What about the reverse of previous statement?

It is false. Consider the Dirichlet function $$\begin{array}{l|rcl} f : & \mathbb R & \longrightarrow & \mathbb R \\ & x & \longmapsto & 1 \text{ for } x \in \mathbb Q \\ & x & \longmapsto & 0 \text{ for } x \in \mathbb R \setminus \mathbb Q \end{array}$$ $f$ is bounded but doesn’t have a limit at any $a \in \mathbb R$ as $\mathbb Q$ is dense in $[0,1]$.

A real function $f$ has a limit at least one point $a \in \mathbb R$?

Is wrong. Consider again Dirichlet function of previous paragraph.

A function continuous at $a$ is continuous on an interval containing $a$?

Doesn’t hold. Consider $$\begin{array}{l|rcl} f : & \mathbb R & \longrightarrow & \mathbb R \\ & x & \longmapsto & \vert x \vert \text{ for } x \in \mathbb Q \\ & x & \longmapsto & 0 \text{ for } x \in \mathbb R \setminus \mathbb Q \end{array}$$ $f$ is continuous at $0$ as we have $\vert f(x) \vert \le \vert x \vert$ for all $x \in \mathbb R$.

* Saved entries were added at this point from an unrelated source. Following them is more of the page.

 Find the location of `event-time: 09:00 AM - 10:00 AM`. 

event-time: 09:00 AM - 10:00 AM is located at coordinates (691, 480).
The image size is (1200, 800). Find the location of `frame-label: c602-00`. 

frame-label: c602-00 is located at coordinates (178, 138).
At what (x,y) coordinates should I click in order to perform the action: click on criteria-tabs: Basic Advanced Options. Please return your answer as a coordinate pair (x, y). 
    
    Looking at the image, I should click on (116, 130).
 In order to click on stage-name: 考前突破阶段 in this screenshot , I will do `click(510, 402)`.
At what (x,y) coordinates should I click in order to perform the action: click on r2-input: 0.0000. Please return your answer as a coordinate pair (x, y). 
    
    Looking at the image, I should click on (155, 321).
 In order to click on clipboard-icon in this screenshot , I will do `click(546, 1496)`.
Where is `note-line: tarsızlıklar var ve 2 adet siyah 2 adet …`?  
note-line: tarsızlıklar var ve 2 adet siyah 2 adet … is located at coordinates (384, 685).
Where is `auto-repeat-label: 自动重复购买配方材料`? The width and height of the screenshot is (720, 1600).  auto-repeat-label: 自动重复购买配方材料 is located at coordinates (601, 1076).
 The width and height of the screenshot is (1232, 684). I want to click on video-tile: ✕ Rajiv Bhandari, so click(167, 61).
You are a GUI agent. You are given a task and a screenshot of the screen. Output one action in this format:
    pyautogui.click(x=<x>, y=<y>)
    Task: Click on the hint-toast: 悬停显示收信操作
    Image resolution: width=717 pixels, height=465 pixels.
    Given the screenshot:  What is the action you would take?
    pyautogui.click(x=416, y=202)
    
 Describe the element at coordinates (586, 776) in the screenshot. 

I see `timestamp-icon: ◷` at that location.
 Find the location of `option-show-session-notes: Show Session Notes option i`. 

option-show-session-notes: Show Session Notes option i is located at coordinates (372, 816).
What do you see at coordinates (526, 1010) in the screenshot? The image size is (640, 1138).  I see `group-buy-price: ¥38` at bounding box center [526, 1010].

However for $a \neq 0$ $f$ is not continuous at $a$ as:

• if $a \in \mathbb Q$, we have $f(a) > 0$ and $f(x_n)=0$ for a sequence $(x_n)$ of irrational points converging to $a$.
• if $a \in \mathbb R \setminus \mathbb Q$, we have $f(a) = 0$ and $f(x_n) \to \vert a \vert\ > 0$ for a sequence $(x_n)$ of rational points converging to $a$.

There exists at least an interval $(u,v)$ on which $f$ is bounded?

Is wrong. Have a look to a nowhere locally bounded function.